There are those who would suggest that women have been oppressed by this division of labor. Perhaps in some cases this is true, but there's a part of me that's deeply offended by the suggestion that because women have traditionally been masters of the spindle and needle, we should cast aside these things as symbols of oppression. I say, to Hel with that. Brynhild, described as the greatest of great women in the Volsungas Saga, was as likely to pick up a sword as a needle. The same goes for Gudrun in the same saga. In the Nyals saga, the Valkyrie are depicted weaving on a loom using men's heads to weight the warp threads, a sword as a shed, and entrails for the warp and weft. Athena was born fully armored and carries the Aegis as her shield. She's not only the goddess of tactical warfare, but the goddess of weaving. Artemis, as skilled an archer as her brother, was the Queen of the Nymphs whose primary occupation was spinning. Maidens of Delos would bring spindles bound with their hair to the tomb at the Temple of Artemis in Ephesus.
So, if goddesses and heroines aren't fettered by their "women's work," why should we be? There is no reason to cast off the needle in exchange for the pen (or keyboard) when we can do both. There is no reason to put less value on the skill and industry of what is traditionally women's work because we now do work that was traditionally set aside for men. We can be doctors and knitters, lawyers and quilters, scientists and spinners. I am proud of the women's work that I do. I am proud that I can make thread with my own hands and then make that thread into something. I can make dresses one hour and work on my car the next. I can read academic papers and write on almost any subject one hour and embroider or knit the next hour. I can make lace, compose songs, and wield a hammer or screwdriver.

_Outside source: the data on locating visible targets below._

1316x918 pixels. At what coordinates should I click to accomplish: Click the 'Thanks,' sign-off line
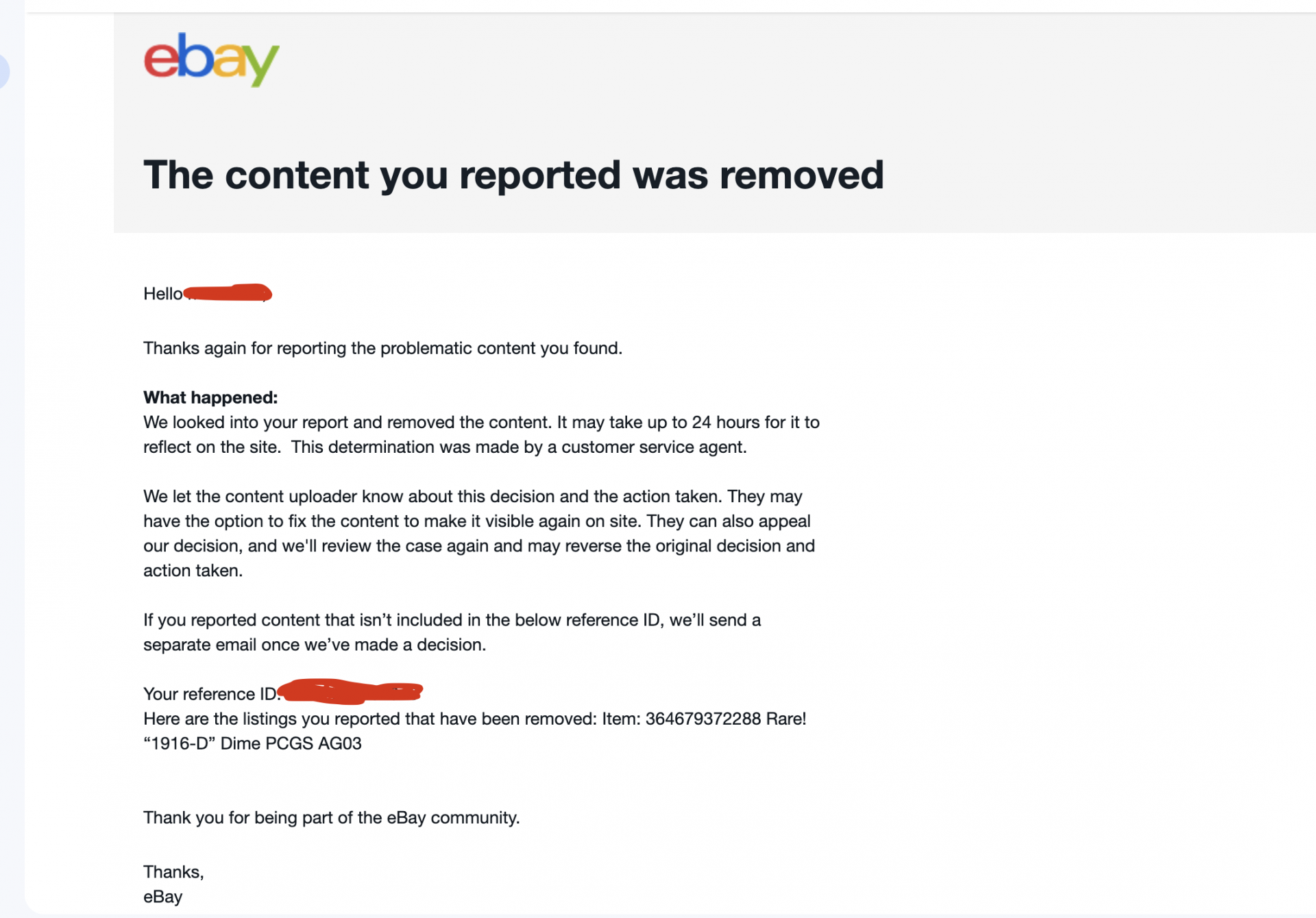[173, 871]
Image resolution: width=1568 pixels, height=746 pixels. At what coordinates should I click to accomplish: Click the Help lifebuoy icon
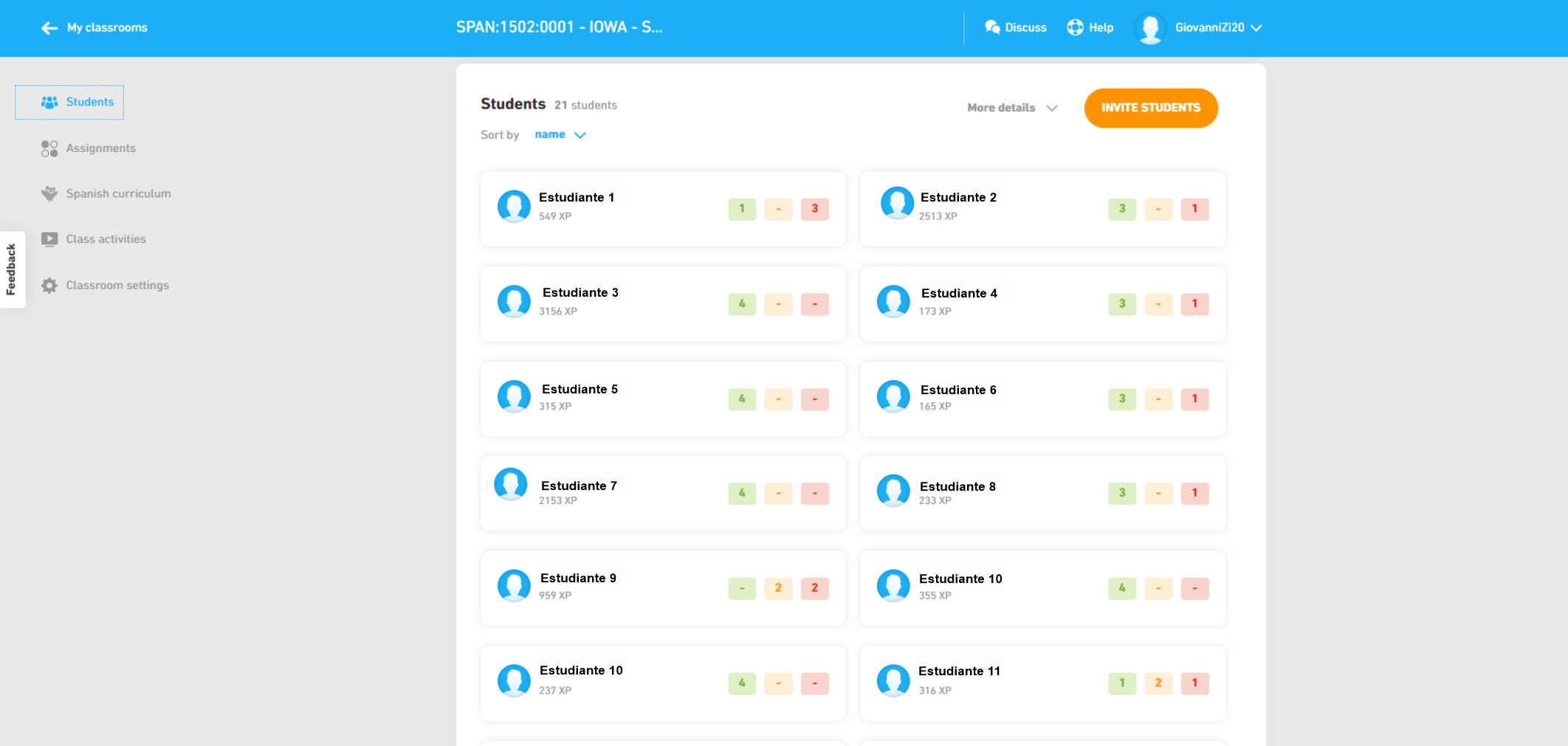click(x=1075, y=27)

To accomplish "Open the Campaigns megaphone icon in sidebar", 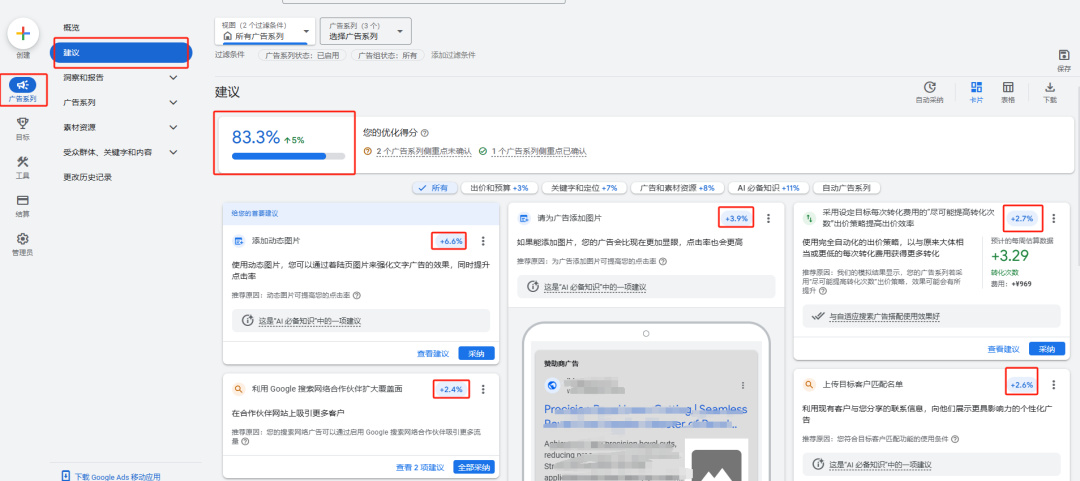I will point(23,85).
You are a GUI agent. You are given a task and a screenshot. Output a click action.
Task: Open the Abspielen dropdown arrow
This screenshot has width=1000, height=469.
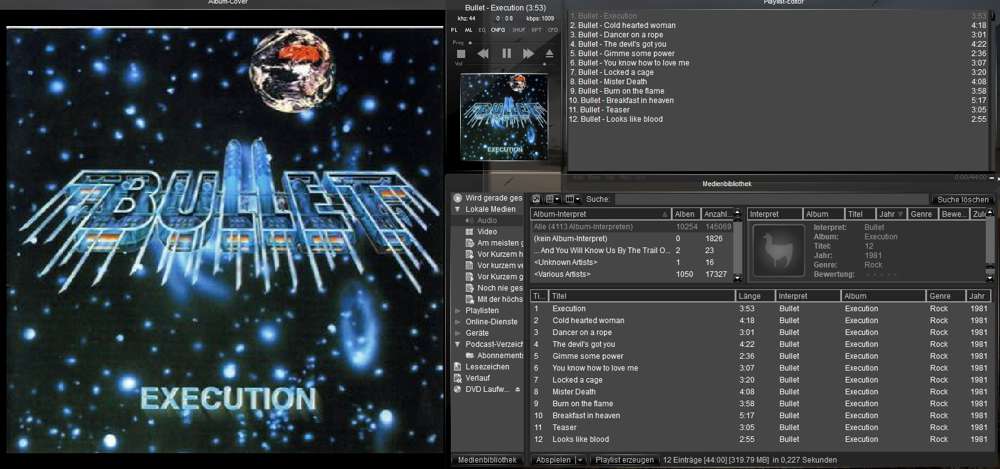pos(579,460)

A modern woman's value is placed upon her ability to juggle children and an occupation outside the home. But to me, that is only a different sort of enslavement. A woman's value or virtue does not lie so narrowly, but rather in her kindness, her industriousness, her adaptability, and her strength of spirit and will. I would put the same values and virtues upon men.

Long story short, I don't care who you are or what your gender may be. More people should join me in my fabric and fiber goodness.
You will be assimilated.

(x-posted to Siamese cat, Zen Jail)
Feminist article that started this tirade:
King, Kathryn R. "Of Needles and Pens and Women's Work." Tulsa Studies in Women's Literature. v.14 no.1 (Spring, 1995) pp 77-93.